**** Data to use
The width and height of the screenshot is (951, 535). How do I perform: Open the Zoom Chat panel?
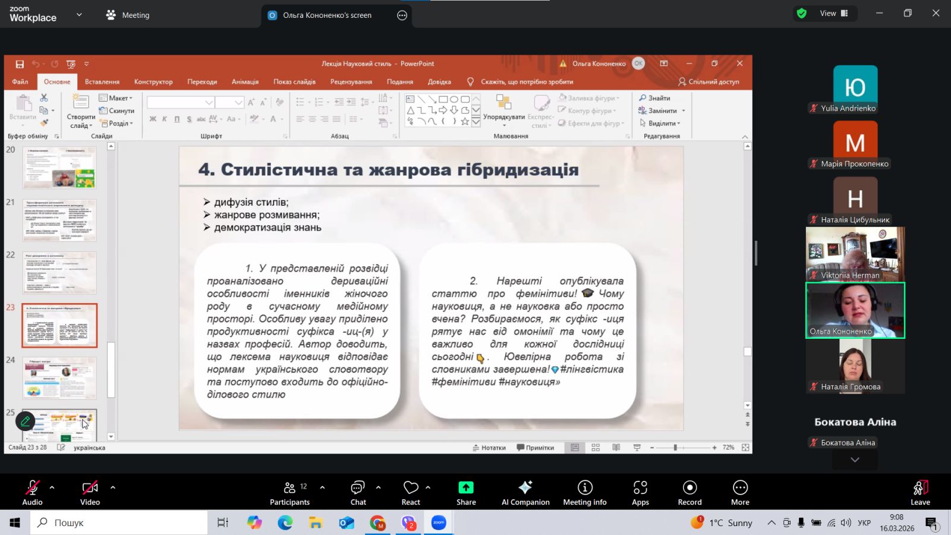358,492
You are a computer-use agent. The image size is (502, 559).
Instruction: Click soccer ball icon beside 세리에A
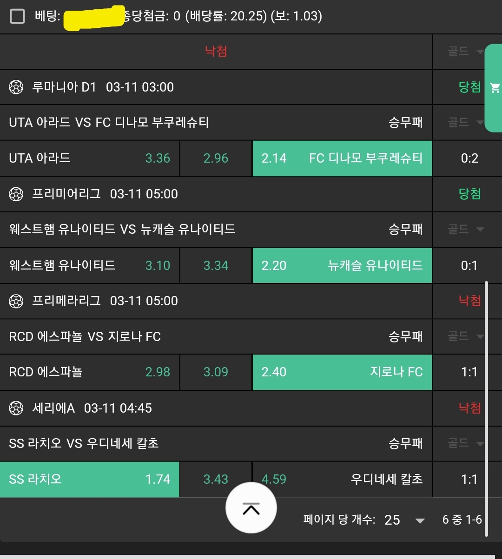(x=16, y=408)
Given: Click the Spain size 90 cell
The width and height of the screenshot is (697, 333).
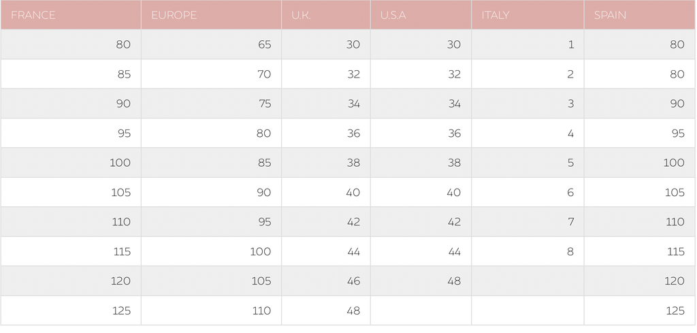Looking at the screenshot, I should 677,104.
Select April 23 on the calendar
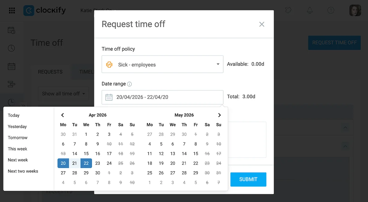This screenshot has height=202, width=368. pos(98,163)
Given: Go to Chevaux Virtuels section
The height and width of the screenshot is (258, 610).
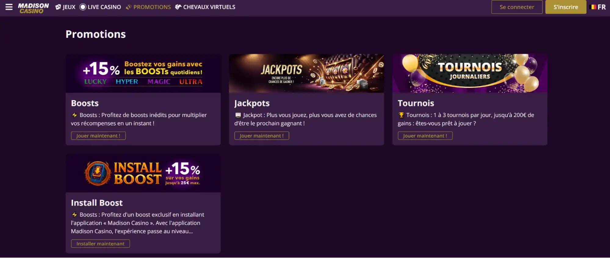Looking at the screenshot, I should (x=209, y=7).
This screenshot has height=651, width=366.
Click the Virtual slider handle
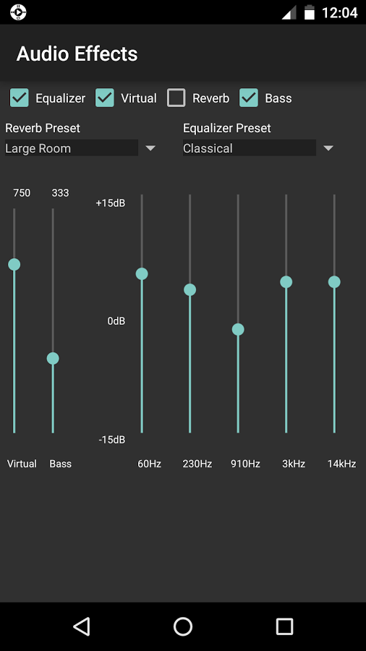pyautogui.click(x=14, y=264)
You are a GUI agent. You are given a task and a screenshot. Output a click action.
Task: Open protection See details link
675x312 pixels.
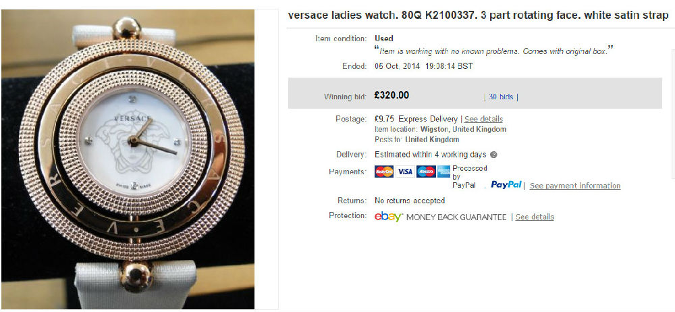click(535, 217)
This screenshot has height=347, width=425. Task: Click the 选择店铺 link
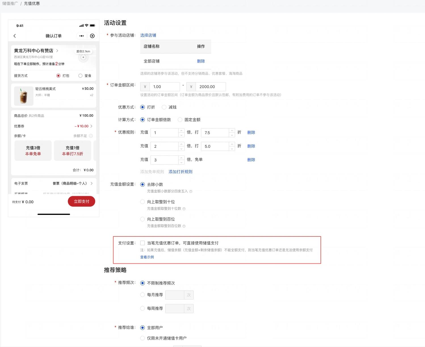coord(148,35)
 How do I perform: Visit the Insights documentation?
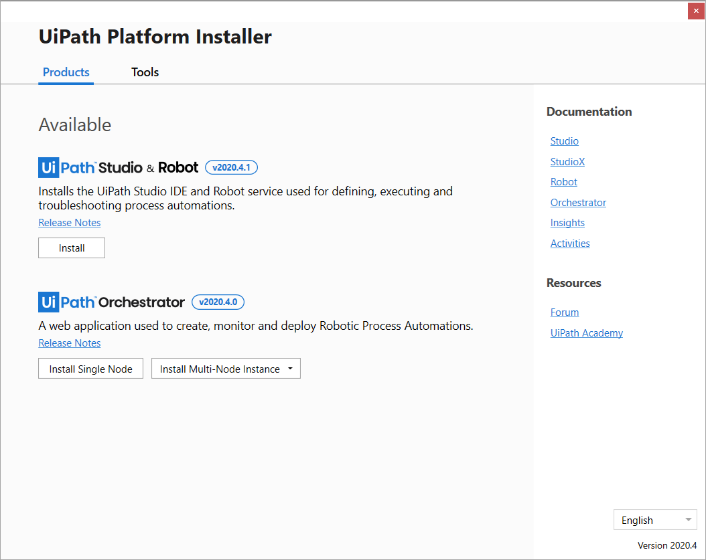pos(567,223)
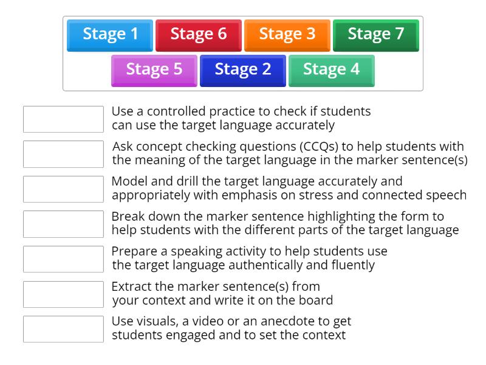Select the Stage 3 tile
This screenshot has height=365, width=486.
(287, 35)
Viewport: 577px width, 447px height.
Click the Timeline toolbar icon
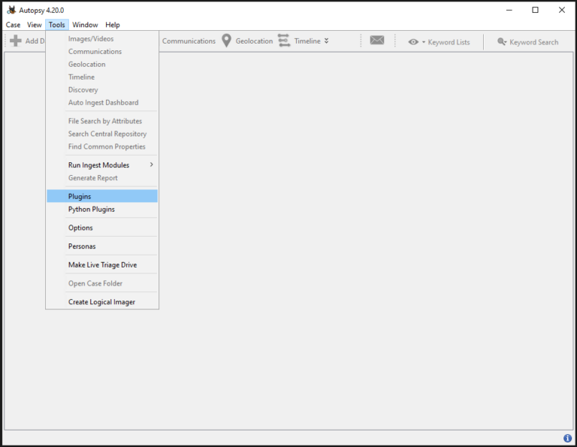284,41
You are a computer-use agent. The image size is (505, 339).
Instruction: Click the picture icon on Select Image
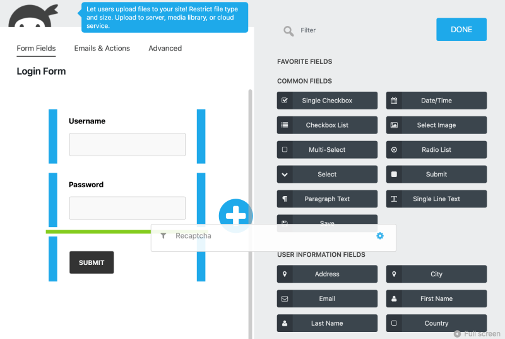pyautogui.click(x=394, y=125)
********
(Instructions for the task) Could you copy the listing exactly, leaving out any pictures?

(Result of this task)
The width and height of the screenshot is (951, 535). How do I perform: Open the Zoom Chat panel?
358,492
You are a computer-use agent. The image size is (502, 559).
Instruction: Click soccer ball icon beside 세리에A
(x=16, y=408)
Given: Click the Spain size 90 cell
The width and height of the screenshot is (697, 333).
Looking at the screenshot, I should 677,104.
Select April 23 on the calendar
This screenshot has height=202, width=368. pos(98,163)
Given: Go to Chevaux Virtuels section
The height and width of the screenshot is (258, 610).
Looking at the screenshot, I should (x=209, y=7).
This screenshot has height=651, width=366.
Click the Virtual slider handle
pyautogui.click(x=14, y=264)
You are a GUI agent. You are given a task and a screenshot. Output a click action.
Task: Open protection See details link
675x312 pixels.
click(535, 217)
This screenshot has height=347, width=425. Task: Click the 选择店铺 link
coord(148,35)
 How do I perform: Visit the Insights documentation?
pos(567,223)
Select the Stage 3 tile
This screenshot has height=365, width=486.
(287, 35)
Viewport: 577px width, 447px height.
Click the Timeline toolbar icon
284,41
You are a computer-use agent. The image size is (505, 339).
Instruction: Click the picture icon on Select Image
pyautogui.click(x=394, y=125)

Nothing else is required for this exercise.